Drug Abuse Resistance Education.
A program offered to all grade 6 students in the Grand Erie board, presented over a 12 week course, taught by a specially trained police officer, and recently completed by Sean. One of the final requirements of the course was to write an essay outlining what they learned over the course.
At the graduation ceremony on Monday night, three students read their essays aloud. Sean was one of them. Sitting in the audience, watching my son standing tall, holding the microphone and reading his essay clearly out loud, I nearly began to cry with pride. Yes, I was a proud mama, that my son was chosen to read his essay to all assembled there, but the pride went so much deeper than just that.
See, when Sean was 3 years old he was identified with a severe neurological disorder affecting his speech, called ‘apraxia of speech’. Essentially the part of his brain responsible for forming the sounds was doing its job, but the neurological pathways from that part of the brain to his mouth were all messed up, and what came out his mouth was not at all what the brain was sending. We began speech therapy immediately, with two half hour sessions every week for over six months. Normally, speech therapy is done in one session per week over an eight week period. Each day I also worked at home with him reviewing what was covered in the sessions.
We had the most amazing speech therapist, Mary Jane, who guided us, helped Sean, and taught me how to work with him to reinforce everything she was doing. Credit has to go to Sean, who at only 3 was able to sit patiently for half hour sessions, working hard, doing everything that was asked of him.
It’s been a long battle. I remember sitting at my computer one day sobbing as I wrote an email to my Usgals moms email list in which I expressed my frustrations, and my fears that I was going to have to teach Sean every word in the English language syllable by painful syllable. Slowly but surely the sessions began to show progress. More sounds developed, more words came clearer, and he kept working hard. He was in speech therapy right up to grade three, when he was finally discharged. He still had a couple sounds that were slightly off, but the therapists felt certain those would come in time. And they have.
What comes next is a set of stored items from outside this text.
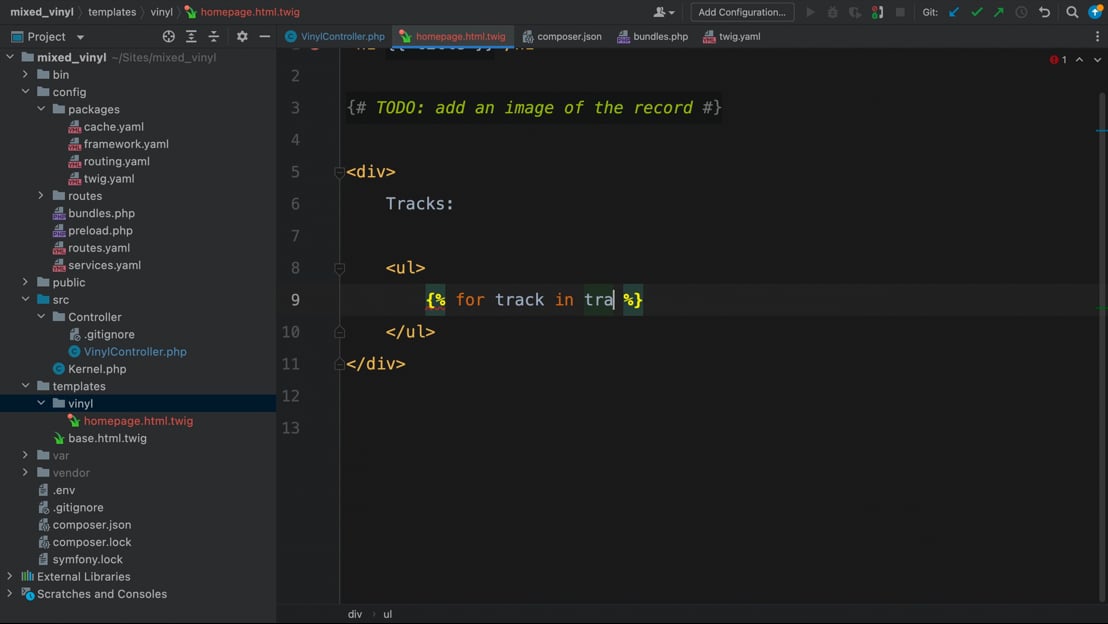Viewport: 1108px width, 624px height.
Task: Push changes with the Git push arrow
Action: (x=999, y=12)
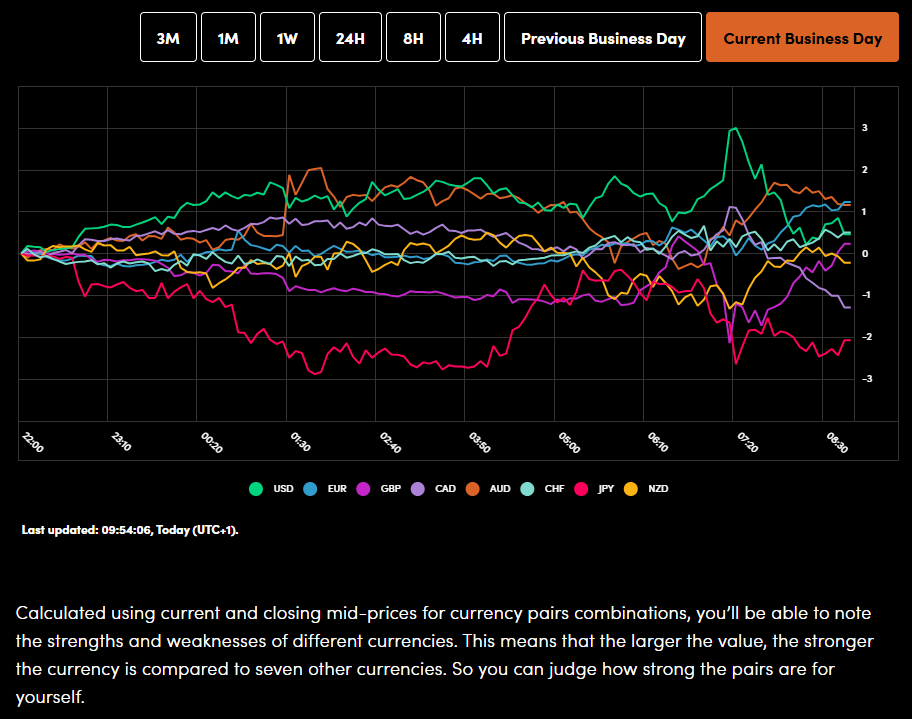912x719 pixels.
Task: Hide the USD line by clicking its legend label
Action: [x=282, y=488]
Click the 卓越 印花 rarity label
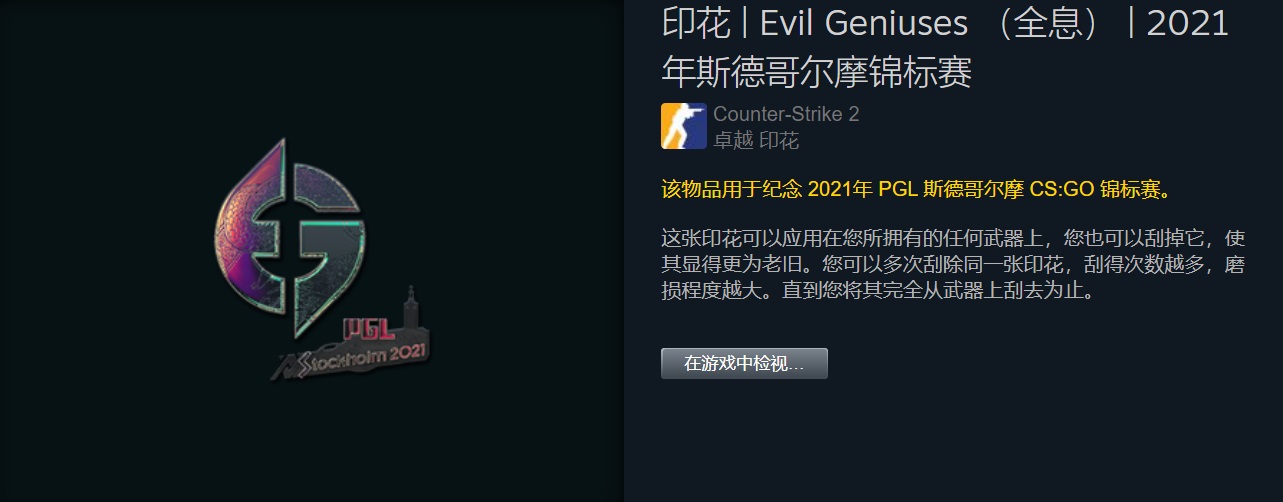Viewport: 1283px width, 502px height. 756,140
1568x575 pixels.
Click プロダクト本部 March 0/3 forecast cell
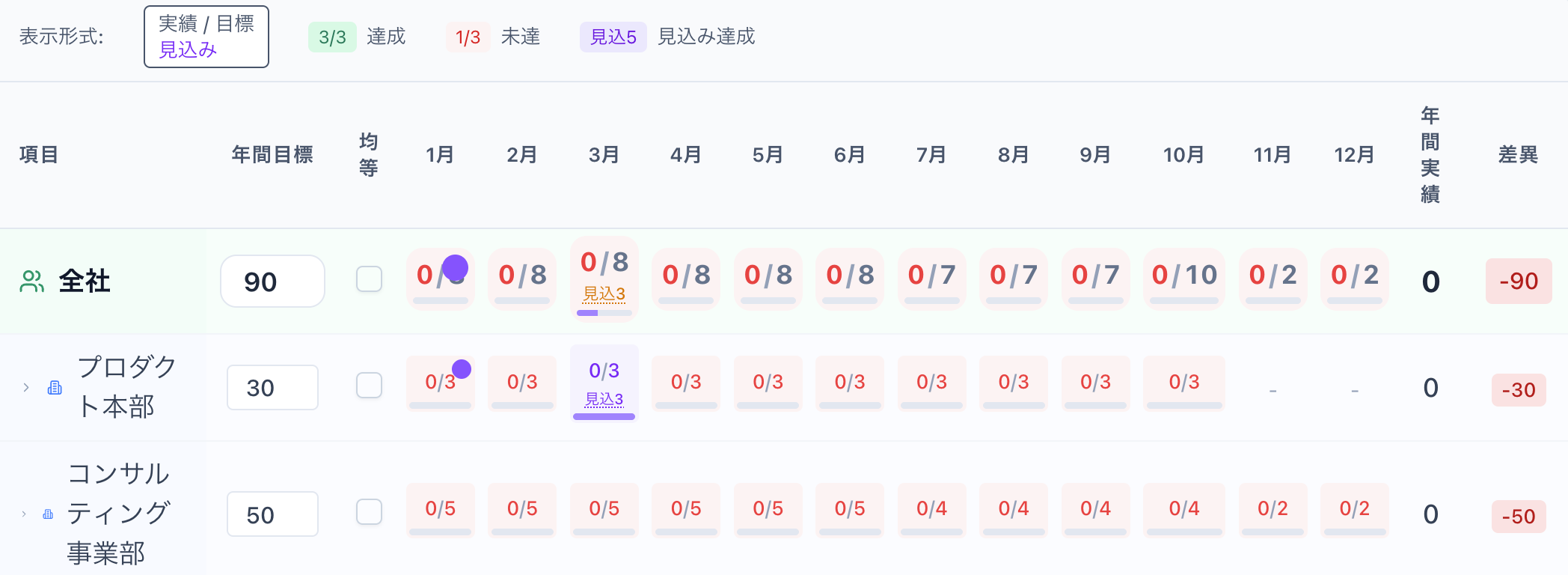coord(604,383)
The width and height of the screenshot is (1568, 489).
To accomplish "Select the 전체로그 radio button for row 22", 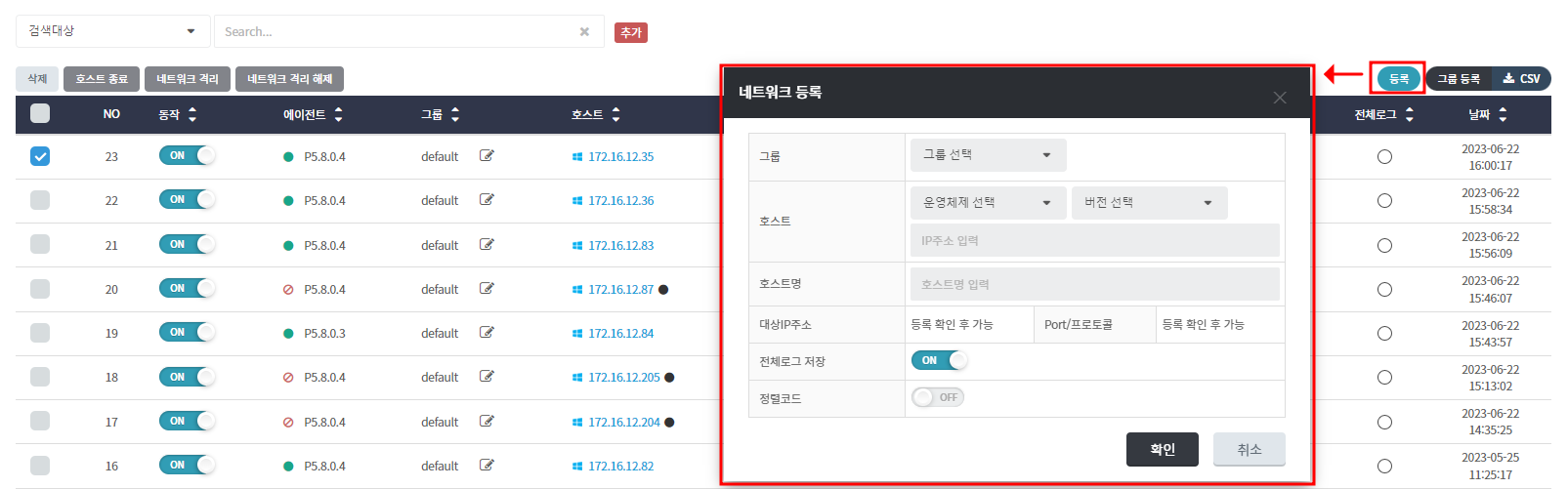I will click(1384, 201).
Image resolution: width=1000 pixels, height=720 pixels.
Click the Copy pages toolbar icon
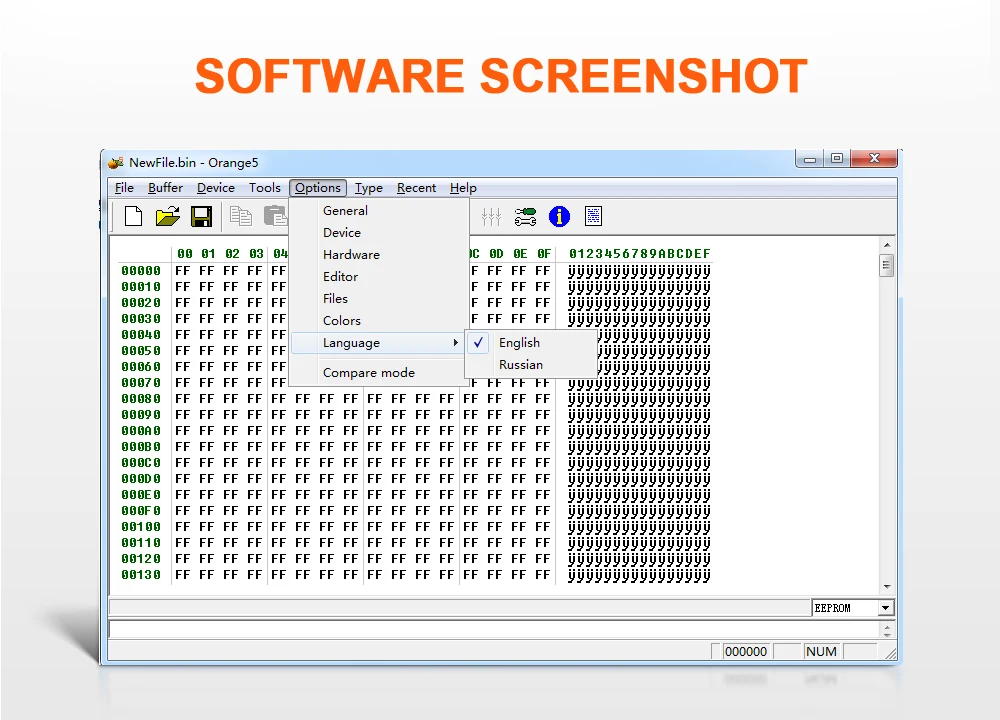(240, 216)
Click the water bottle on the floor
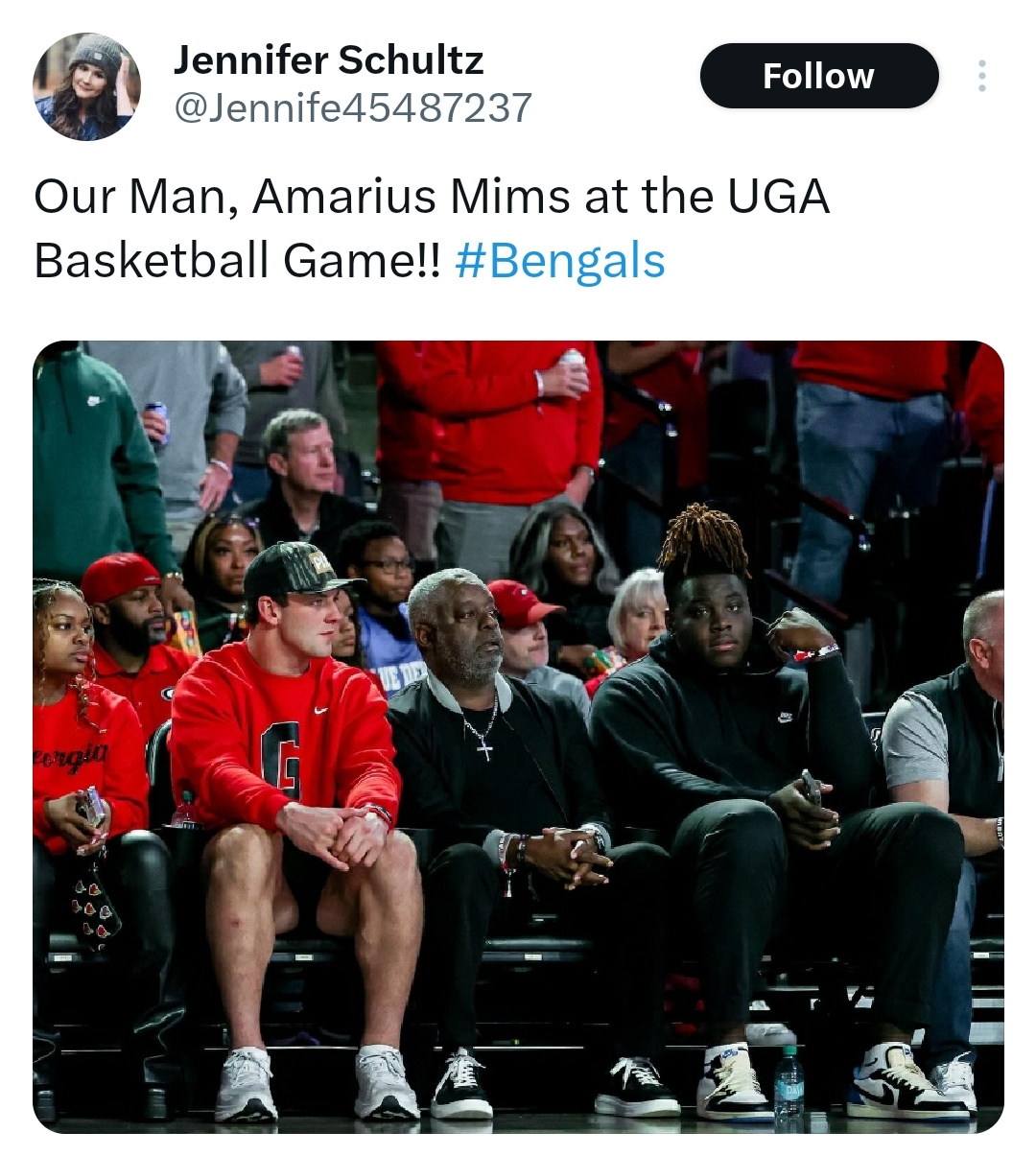 coord(788,1082)
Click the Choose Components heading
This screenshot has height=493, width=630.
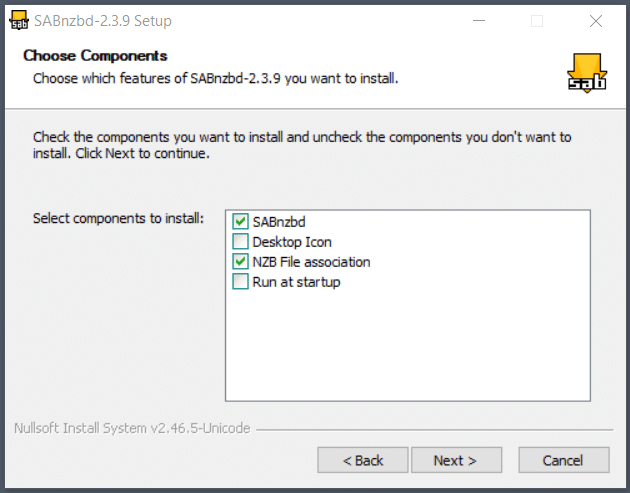(95, 55)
I remember in kindergarten, Sean would seldom put his hand up to speak out loud in class, and when he did, it was only for words he knew he could speak clearly. So for me to sit in that gym and watch him confidently reading his essay out loud with absolutely no discernible mis-pronunciations – well, words cannot possibly express how thrilled, deeply moved and proud I was. I heard more than just an essay; I heard the positive results of a lifetime of work, and I was inexpressibly grateful for his progress. Thank you to his teacher for selecting his essay – you have no idea how much you gave me that night.